Doubler, voire même tripler les exportations agroalimentaires. C’est l’objectif du plan Maroc vert à l’horizon 2020. Ce qui en fait également l’objectif de l’Etablissement autonome de contrôle et de coordination des exportations (EACCE).
Pour y arriver, l’EACCE vient d’adopter une nouvelle stratégie qui s’articule autour de quatre axes. «Notre première ambition consiste à positionner l’établissement en tant qu’organisme de référence en matière d’intelligence économique pour les exportations des produits agroalimentaires», souligne Abdellah Janati, directeur général de l’EACCE. En deuxième lieu, l’établissement compte poursuivre les programmes de certification de son système de management et l’accréditation de ses activités de contrôle technique selon des normes internationales.
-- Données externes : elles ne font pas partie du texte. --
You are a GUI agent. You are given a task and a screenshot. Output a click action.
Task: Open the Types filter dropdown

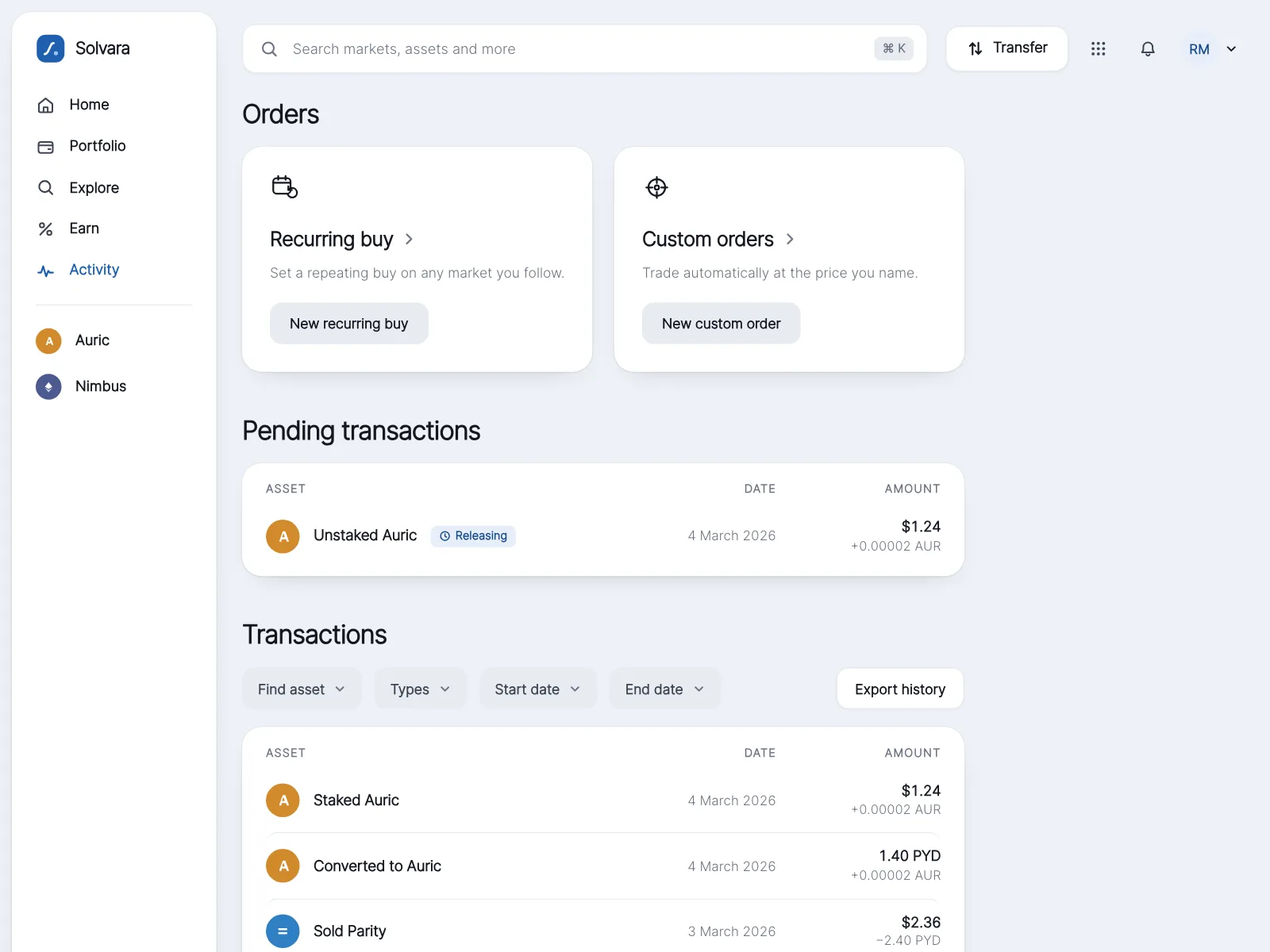click(421, 689)
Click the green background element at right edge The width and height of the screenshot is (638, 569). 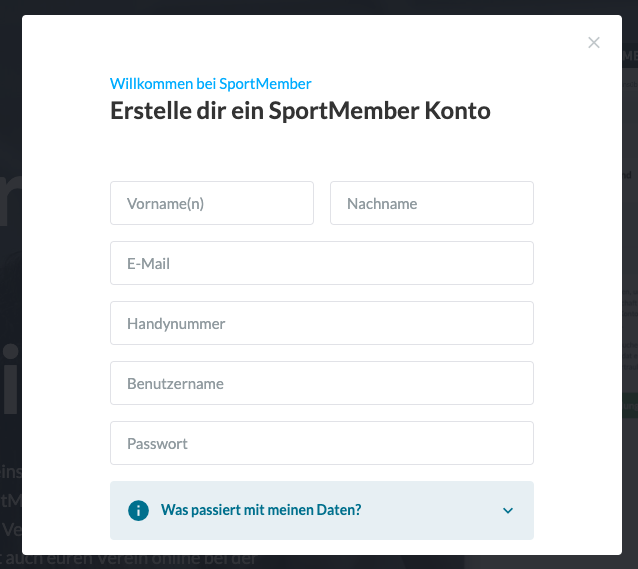pos(630,405)
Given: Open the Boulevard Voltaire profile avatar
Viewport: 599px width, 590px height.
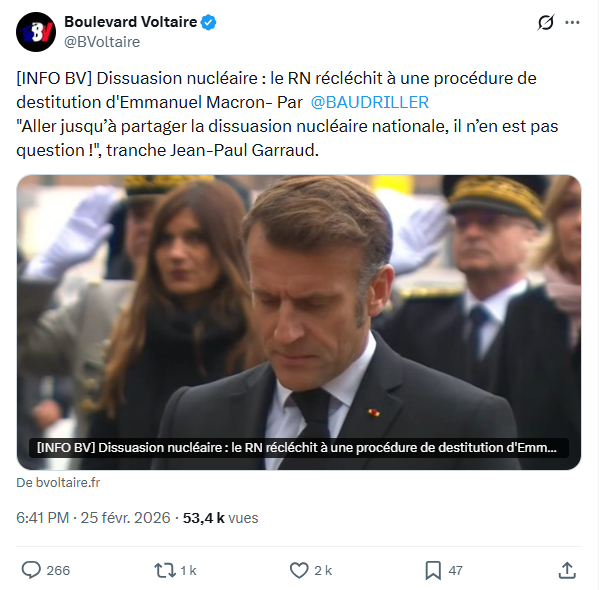Looking at the screenshot, I should coord(36,32).
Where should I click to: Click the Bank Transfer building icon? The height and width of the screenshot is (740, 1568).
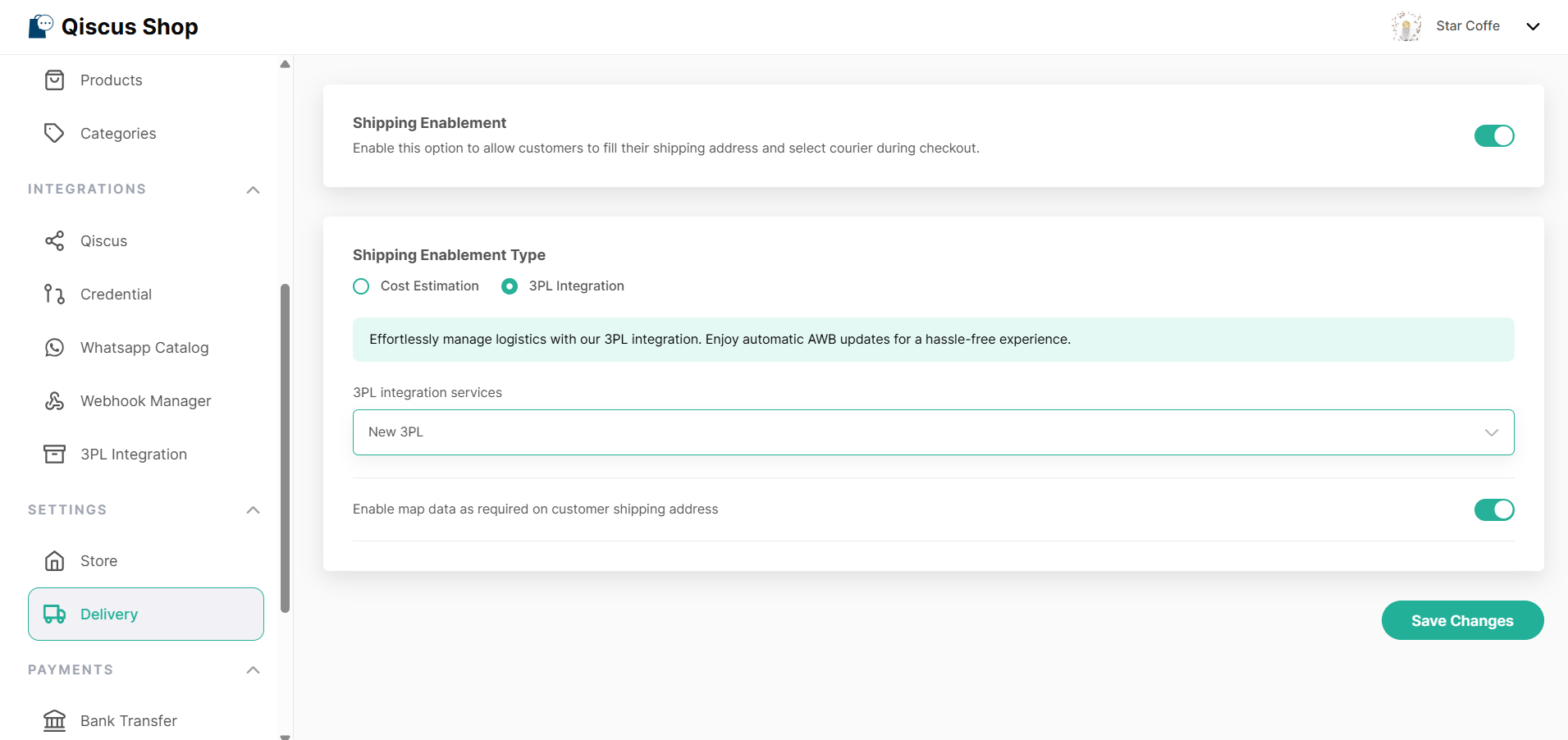click(x=54, y=721)
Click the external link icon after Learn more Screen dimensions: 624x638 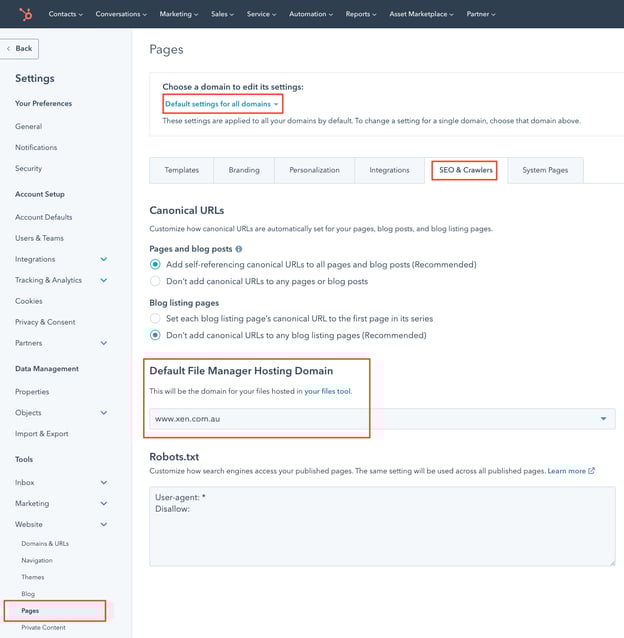[592, 471]
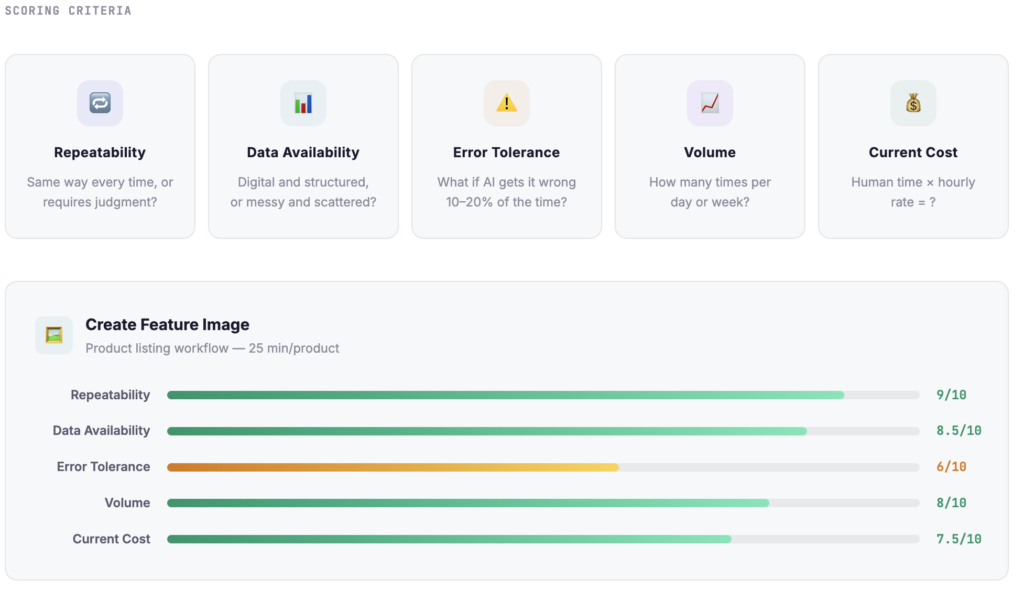The height and width of the screenshot is (590, 1024).
Task: Click the Current Cost progress bar
Action: 449,539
Ainsi, l’EACCE est devenu le premier organisme relevant du département de l’Agriculture à être certifié ISO 9001 Version 2008. Sur un horizon de trois exercices, l’établissement a programmé la généralisation de l’accréditation ISO 17025 à l’ensemble de son réseau de laboratoires.
Une démarche censée renforcer la compétitivité des exportations marocaines, lesquelles butent généralement sur le lobbying des opérateurs espagnols et français.
Le troisième axe consiste à offrir, aux opérateurs, un dispositif privilégié en matière de coordination à l’export. «Il s’agit en effet de développer et d’étendre des synergies en concertation avec les professionnels, l’activité de coordination aux autres filières d’exportation», explique Janati. Pour rappel, les discussions des comités de coordination ont depuis toujours porté principalement sur la tomate.
La quatrième ambition du nouveau management porte sur le renforcement des délégations existantes de l’EACCE à l’étranger et la création de nouvelles antennes sur des marchés en pleine ascension, notamment la Russie, le Canada et l’Angleterre.
Pour la réalisation de cette stratégie, une feuille de route a été établie durant le dernier conseil d’administration. Les autres chantiers dans le circuit portent principalement sur l’amendement du cadre juridique régissant les missions de l’EACCE, afin qu’il soit plus adapté aux nouvelles orientations stratégiques ainsi que la mise en place d’une nouvelle organisation au sein de l’établissement et la modernisation du système d’information existant.